**What you are asked to do**
After locating the line that holds "Bookmark page with the star icon", copy that line and all that follow it word for word through the end of the data, with no pictures.

**Given data**
========

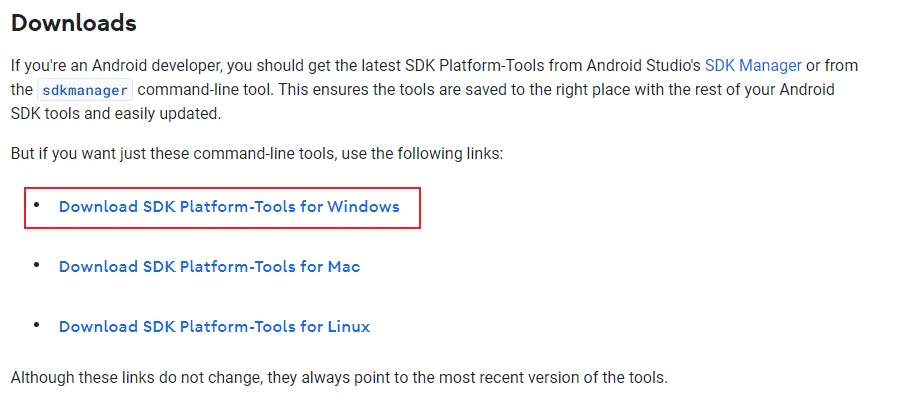Click the bullet beside the Windows download
Image resolution: width=901 pixels, height=404 pixels.
click(37, 205)
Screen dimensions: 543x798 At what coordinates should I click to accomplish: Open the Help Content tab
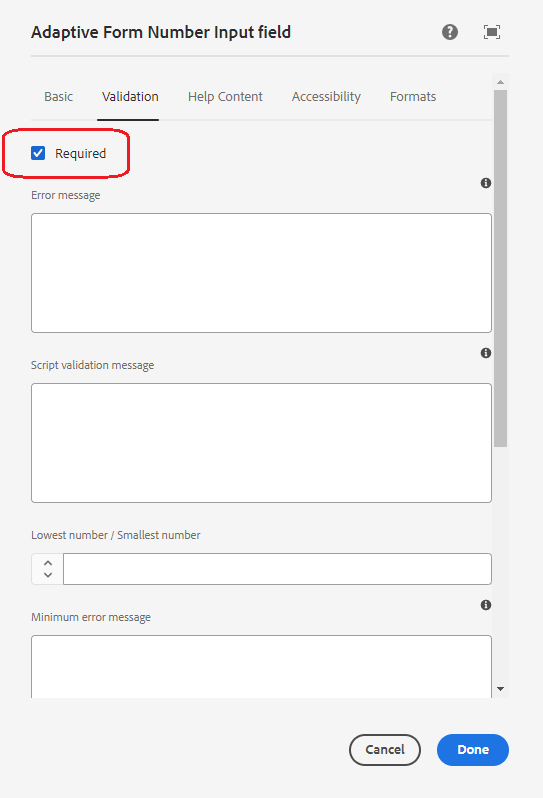point(225,97)
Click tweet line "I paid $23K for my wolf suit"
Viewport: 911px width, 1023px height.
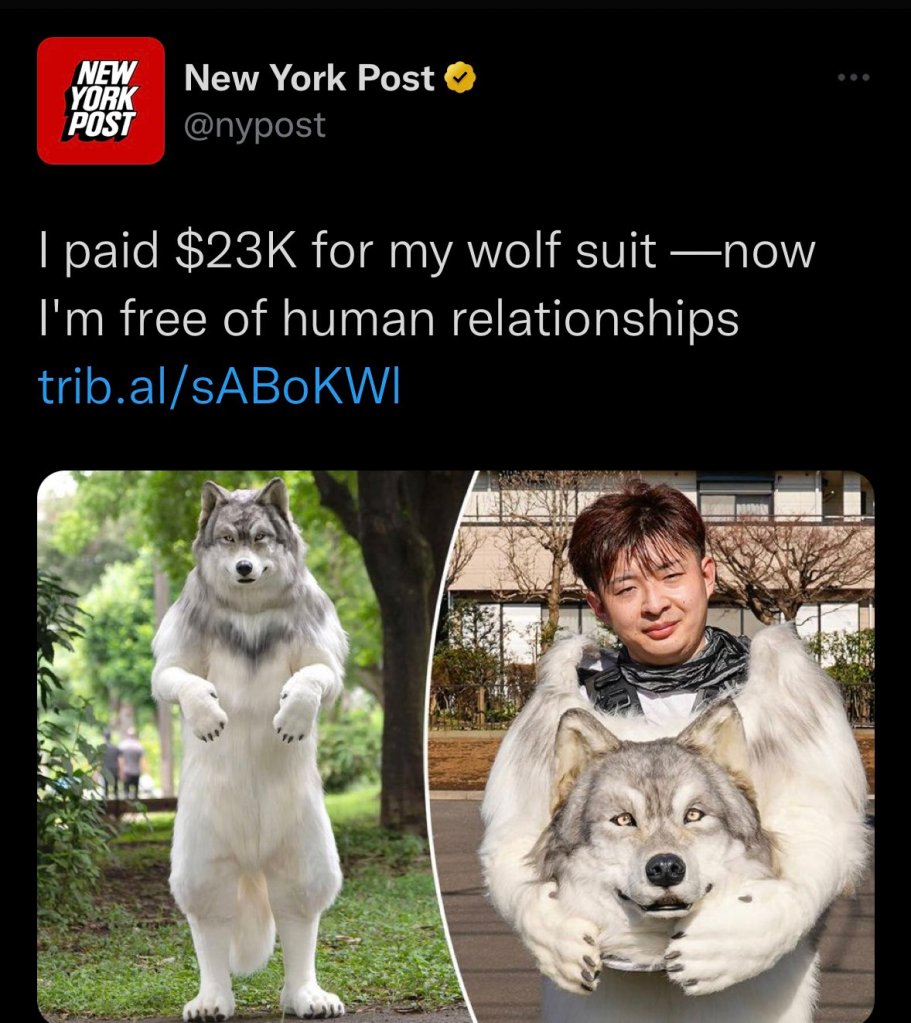347,251
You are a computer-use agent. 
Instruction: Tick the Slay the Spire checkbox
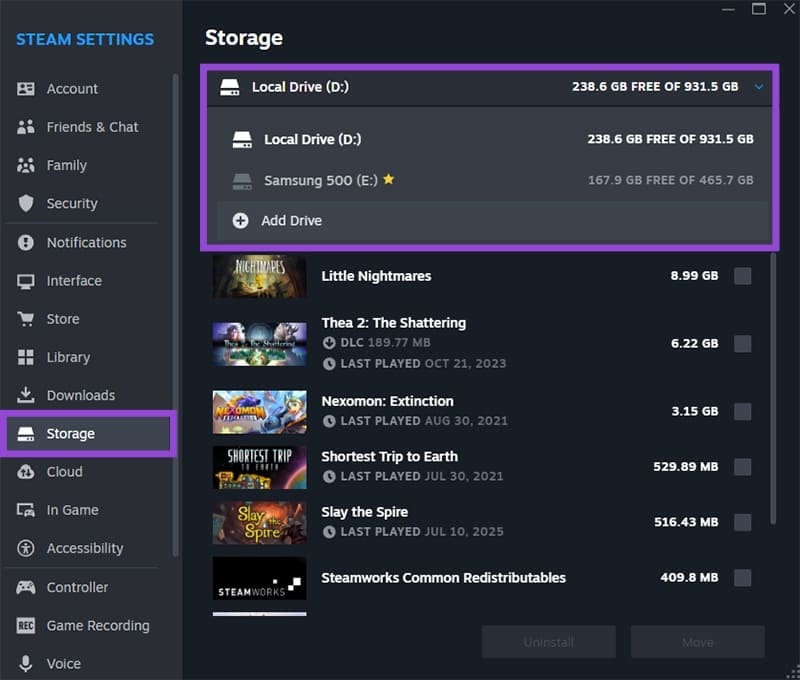(x=742, y=522)
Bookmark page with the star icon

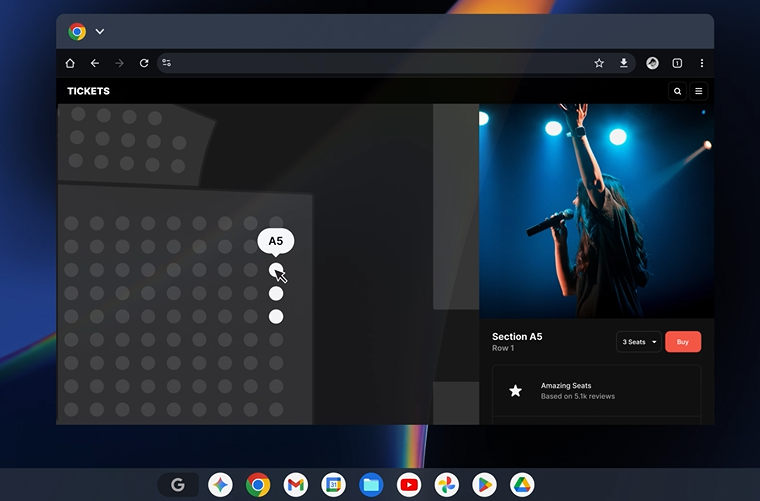point(599,63)
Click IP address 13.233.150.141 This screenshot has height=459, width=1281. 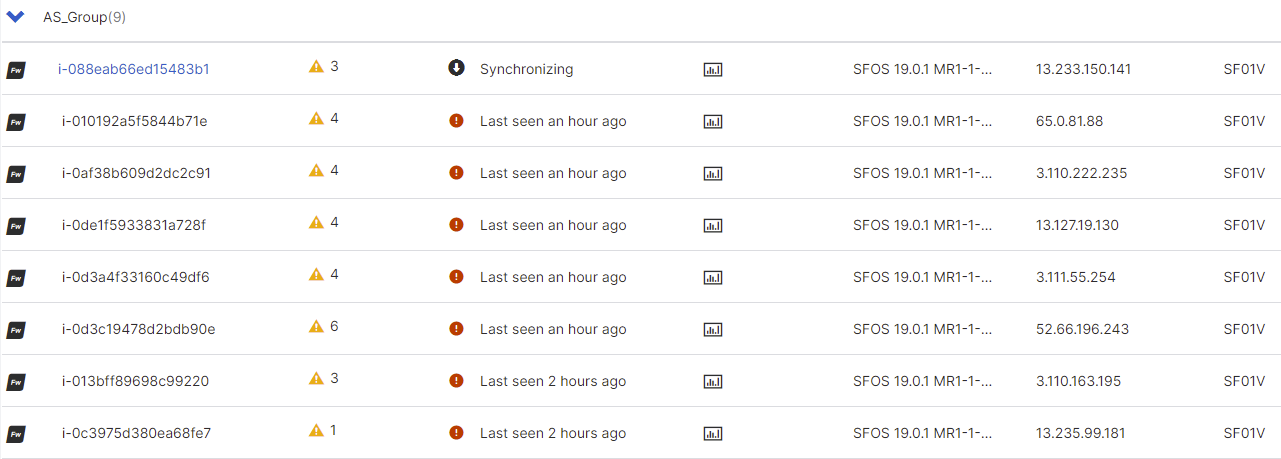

========

**Solved exercise**
Bookmark page with the star icon

point(599,63)
Click IP address 13.233.150.141 This screenshot has height=459, width=1281. 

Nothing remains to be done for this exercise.